* **Document section**
+-------+

YAML Schemas: Validating Data without Writing Code

In the 20 years since YAML first appeared, its flexible and approachable way of representing data has become ubiquitous. Codethink is driven by YAML: we manage our infrastructure using Ansible, we integrate software stacks using BuildStream, we define CI pipelines using Gitlab CI or GitHub actions, we run safety analysis using STPA tools, and the list goes on. YAML has even made it to Mars.

The "human friendly" design principle of YAML means it's convenient to read and write by hand, and is most likely the secret to its dominance over competing formats. This convenience comes at a cost for developers who need to work with YAML data, though. Read on to find out more.

Safety and Validation

YAML's data model can represent arbitrary data, so when an app parses a YAML document it might get back anything. It's up to the developer to check that the data is structured how the app expects and to control what happens when it isn't. Does it report an error to the user? Is the behaviour undefined? Does it crash?

+-------+

* **Dataset content**
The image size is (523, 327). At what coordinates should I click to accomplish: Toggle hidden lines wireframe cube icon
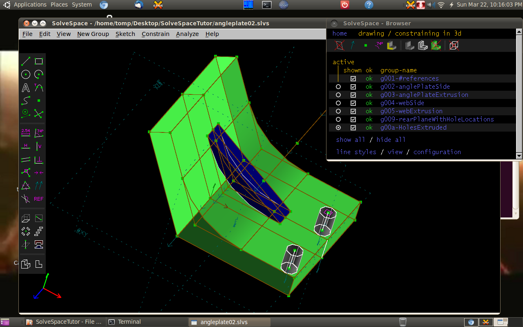(454, 45)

+-------+

* **Aim of the task**
Please turn the paragraph of the YAML article that begins "In the 20 years since YAML first appeared" into a short bulleted list that keeps its main facts. Rely only on the YAML article and not on the data.

* **Answer in full**
- YAML has existed for 20 years, and its flexible, approachable way of representing data has become ubiquitous.
- Codethink is driven by YAML:
  - infrastructure management with Ansible
  - software stack integration with BuildStream
  - CI pipeline definitions with Gitlab CI or GitHub actions
  - safety analysis with STPA tools
- YAML has even made it to Mars.